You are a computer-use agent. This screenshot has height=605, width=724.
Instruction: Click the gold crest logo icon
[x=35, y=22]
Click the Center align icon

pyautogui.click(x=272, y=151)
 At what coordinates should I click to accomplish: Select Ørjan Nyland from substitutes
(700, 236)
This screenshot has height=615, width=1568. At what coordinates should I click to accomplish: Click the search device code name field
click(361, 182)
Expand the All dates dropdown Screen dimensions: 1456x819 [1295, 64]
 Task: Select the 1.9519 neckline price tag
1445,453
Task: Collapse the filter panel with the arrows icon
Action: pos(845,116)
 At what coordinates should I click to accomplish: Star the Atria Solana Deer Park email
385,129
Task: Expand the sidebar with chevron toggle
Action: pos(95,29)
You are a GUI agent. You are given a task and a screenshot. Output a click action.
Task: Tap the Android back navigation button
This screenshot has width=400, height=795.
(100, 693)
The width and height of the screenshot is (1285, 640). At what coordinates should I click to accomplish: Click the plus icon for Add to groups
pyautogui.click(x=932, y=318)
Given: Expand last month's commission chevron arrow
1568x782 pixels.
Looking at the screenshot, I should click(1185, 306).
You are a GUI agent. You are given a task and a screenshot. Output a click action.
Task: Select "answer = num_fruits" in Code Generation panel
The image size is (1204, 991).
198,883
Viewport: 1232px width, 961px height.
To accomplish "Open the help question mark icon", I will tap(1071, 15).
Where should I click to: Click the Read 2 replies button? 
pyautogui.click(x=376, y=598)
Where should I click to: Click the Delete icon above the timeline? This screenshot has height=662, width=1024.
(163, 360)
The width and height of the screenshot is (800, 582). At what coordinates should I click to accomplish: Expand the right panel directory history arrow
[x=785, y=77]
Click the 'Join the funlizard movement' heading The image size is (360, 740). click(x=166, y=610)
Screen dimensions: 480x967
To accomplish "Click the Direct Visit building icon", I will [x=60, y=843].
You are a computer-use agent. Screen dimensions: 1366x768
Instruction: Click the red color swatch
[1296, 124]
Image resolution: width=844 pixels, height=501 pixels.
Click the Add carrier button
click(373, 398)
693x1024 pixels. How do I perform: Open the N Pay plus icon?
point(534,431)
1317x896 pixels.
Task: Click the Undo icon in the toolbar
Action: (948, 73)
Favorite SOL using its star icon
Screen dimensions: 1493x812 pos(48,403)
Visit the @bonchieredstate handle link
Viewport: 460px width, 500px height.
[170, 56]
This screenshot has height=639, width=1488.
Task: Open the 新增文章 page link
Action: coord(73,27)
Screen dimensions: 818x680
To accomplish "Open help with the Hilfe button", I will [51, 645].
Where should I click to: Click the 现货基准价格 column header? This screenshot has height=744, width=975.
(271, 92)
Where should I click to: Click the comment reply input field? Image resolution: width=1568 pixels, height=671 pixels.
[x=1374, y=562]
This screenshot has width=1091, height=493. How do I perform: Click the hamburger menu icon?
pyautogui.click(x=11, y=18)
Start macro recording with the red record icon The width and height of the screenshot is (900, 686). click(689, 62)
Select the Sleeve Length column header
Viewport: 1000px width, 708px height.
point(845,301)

WHAT IS NEEDED: Rewrite the listing above, replacing every "At what coordinates should I click to accomplish" with "Where should I tap to accomplish" and leaving all other text unchanged.

FINISHED ANSWER:
You are a computer-use agent. This screenshot has height=605, width=724.
Instruction: Click the gold crest logo icon
[x=35, y=22]
Click the Center align icon

pyautogui.click(x=272, y=151)
 Where should I tap to accomplish: Select Ørjan Nyland from substitutes
(700, 236)
This screenshot has height=615, width=1568. Where should I tap to accomplish: Click the search device code name field
click(361, 182)
Expand the All dates dropdown Screen dimensions: 1456x819 [1295, 64]
 Task: Select the 1.9519 neckline price tag
1445,453
Task: Collapse the filter panel with the arrows icon
Action: pos(845,116)
 Where should I tap to accomplish: Star the Atria Solana Deer Park email
385,129
Task: Expand the sidebar with chevron toggle
Action: pos(95,29)
You are a GUI agent. You are given a task and a screenshot. Output a click action.
Task: Tap the Android back navigation button
This screenshot has width=400, height=795.
(100, 693)
The width and height of the screenshot is (1285, 640). Where should I tap to accomplish: Click the plus icon for Add to groups
pyautogui.click(x=932, y=318)
Given: Expand last month's commission chevron arrow
1568x782 pixels.
Looking at the screenshot, I should click(1185, 306).
You are a GUI agent. You are given a task and a screenshot. Output a click action.
Task: Select "answer = num_fruits" in Code Generation panel
The image size is (1204, 991).
198,883
Viewport: 1232px width, 961px height.
To accomplish "Open the help question mark icon", I will tap(1071, 15).
Where should I click to: Click the Read 2 replies button? 
pyautogui.click(x=376, y=598)
Where should I click to: Click the Delete icon above the timeline? This screenshot has height=662, width=1024.
(163, 360)
The width and height of the screenshot is (800, 582). Where should I tap to accomplish: Expand the right panel directory history arrow
[x=785, y=77]
Click the 'Join the funlizard movement' heading The image size is (360, 740). click(x=166, y=610)
Screen dimensions: 480x967
To accomplish "Click the Direct Visit building icon", I will [x=60, y=843].
You are a computer-use agent. Screen dimensions: 1366x768
Instruction: Click the red color swatch
[1296, 124]
Image resolution: width=844 pixels, height=501 pixels.
Click the Add carrier button
click(373, 398)
693x1024 pixels. How do I perform: Open the N Pay plus icon?
point(534,431)
1317x896 pixels.
Task: Click the Undo icon in the toolbar
Action: (948, 73)
Favorite SOL using its star icon
Screen dimensions: 1493x812 pos(48,403)
Visit the @bonchieredstate handle link
Viewport: 460px width, 500px height.
[170, 56]
This screenshot has height=639, width=1488.
Task: Open the 新增文章 page link
Action: coord(73,27)
Screen dimensions: 818x680
To accomplish "Open help with the Hilfe button", I will [51, 645].
Where should I click to: Click the 现货基准价格 column header? This screenshot has height=744, width=975.
(271, 92)
Where should I click to: Click the comment reply input field? Image resolution: width=1568 pixels, height=671 pixels.
[x=1374, y=562]
This screenshot has width=1091, height=493. How do I perform: Click the hamburger menu icon?
pyautogui.click(x=11, y=18)
Start macro recording with the red record icon The width and height of the screenshot is (900, 686). click(689, 62)
Select the Sleeve Length column header
Viewport: 1000px width, 708px height.
point(845,301)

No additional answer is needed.